Rapid Rice Yield Estimation Using Integrated Remote Sensing and Meteorological Data and Machine Learning

Abstract

This study developed a rapid rice yield estimation workflow and customized yield prediction model by integrating remote sensing and meteorological data with machine learning (ML). Several issues need to be addressed while developing a crop yield estimation model, including data quality issues, data processing issues, selecting a suitable machine learning model that can learn from few available time-series data, and understanding the non-linear relationship between historical crop yield and remote sensing and meteorological factors. This study applied a series of data processing techniques and a customized ML model to improve the accuracy of crop yield estimation at the district level in Nepal. It was found that remote sensing-derived NDVI product alone was not sufficient for accurate estimation of crop yield.
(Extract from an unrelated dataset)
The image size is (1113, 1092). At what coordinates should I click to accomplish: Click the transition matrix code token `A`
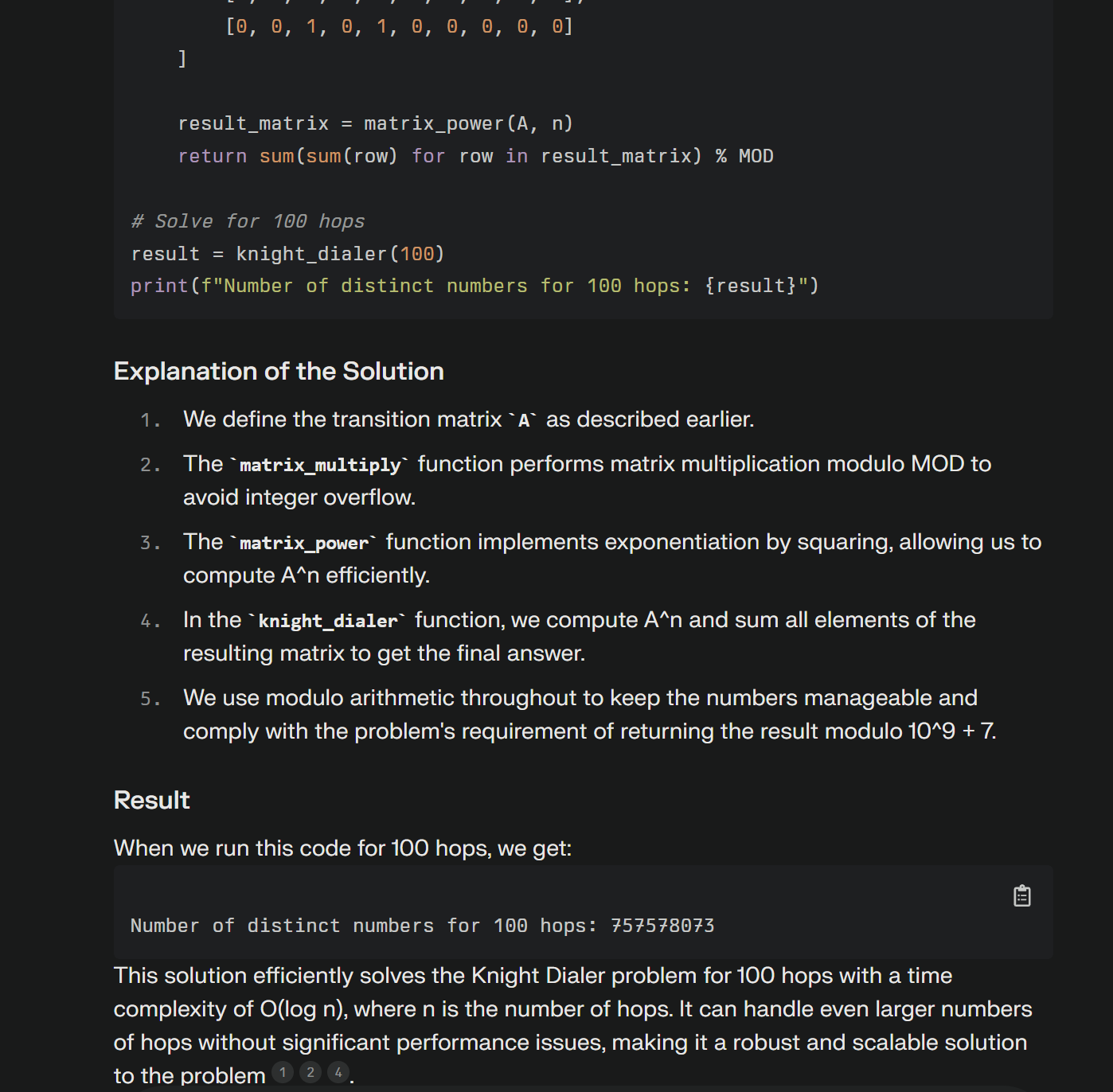click(x=525, y=419)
After incorporating other meteorological variables into the ML models, estimation accuracy improved dramatically. Along with NDVI, the meteorological variables of rainfall, soil moisture, and evapotranspiration also exhibited a strong association with rice yield. This study also found that stacking multiple tree-based regression models together could achieve better accuracy than benchmark linear regression or standalone ML models. Due to the unique and distinct physio-geographical setting of each district, a variation in estimation accuracy from district to district could be observed. Our data processing and ML model workflow achieved an average of 92% accuracy of yield estimation with RMSE 328.06 kg/ha and MAE 317.21 kg/ha. This methodological workflow can be replicated in other study areas and the results can help the local authorities and stakeholders understand the factors affecting crop yields as well as estimating crop yield before harvesting season to ensure food security and sustainability.